> TASK INSTRUCTIONS
For the entries that follow, retype exactly the lines from the one containing "Open the Choke Self dropdown" to the one containing "This screenshot has height=471, width=592.", inclusive, and only those. Images stay out of the copy.
*** GIVEN DATA Section Begins ***
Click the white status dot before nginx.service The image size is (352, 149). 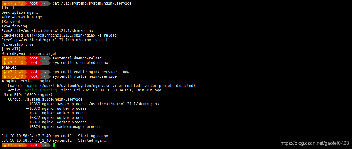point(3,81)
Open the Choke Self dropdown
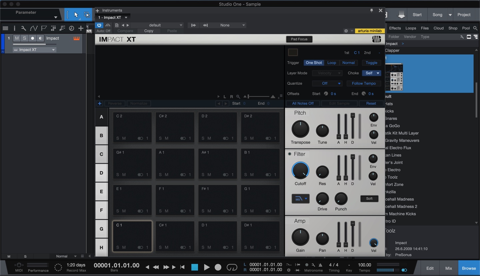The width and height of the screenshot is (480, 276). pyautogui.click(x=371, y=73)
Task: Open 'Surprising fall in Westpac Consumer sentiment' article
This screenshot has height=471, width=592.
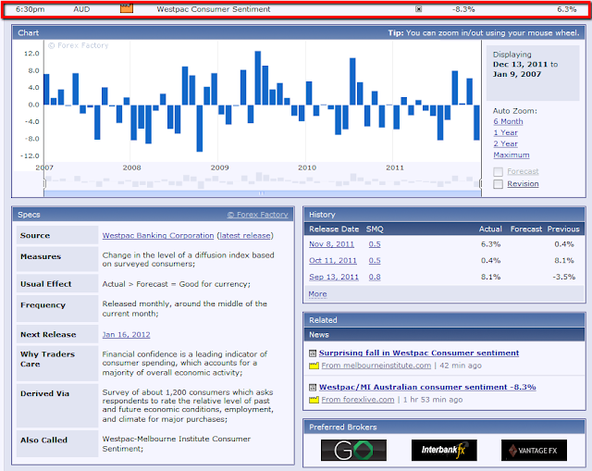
*** GIVEN DATA Section Ends ***
*** GIVEN DATA Section Begins ***
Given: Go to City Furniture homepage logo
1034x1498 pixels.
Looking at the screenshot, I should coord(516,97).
*** GIVEN DATA Section Ends ***
> SOLUTION TO THIS EXERCISE
Open the Choke Self dropdown
The width and height of the screenshot is (480, 276). pyautogui.click(x=371, y=73)
Task: Open 'Surprising fall in Westpac Consumer sentiment' article
This screenshot has height=471, width=592.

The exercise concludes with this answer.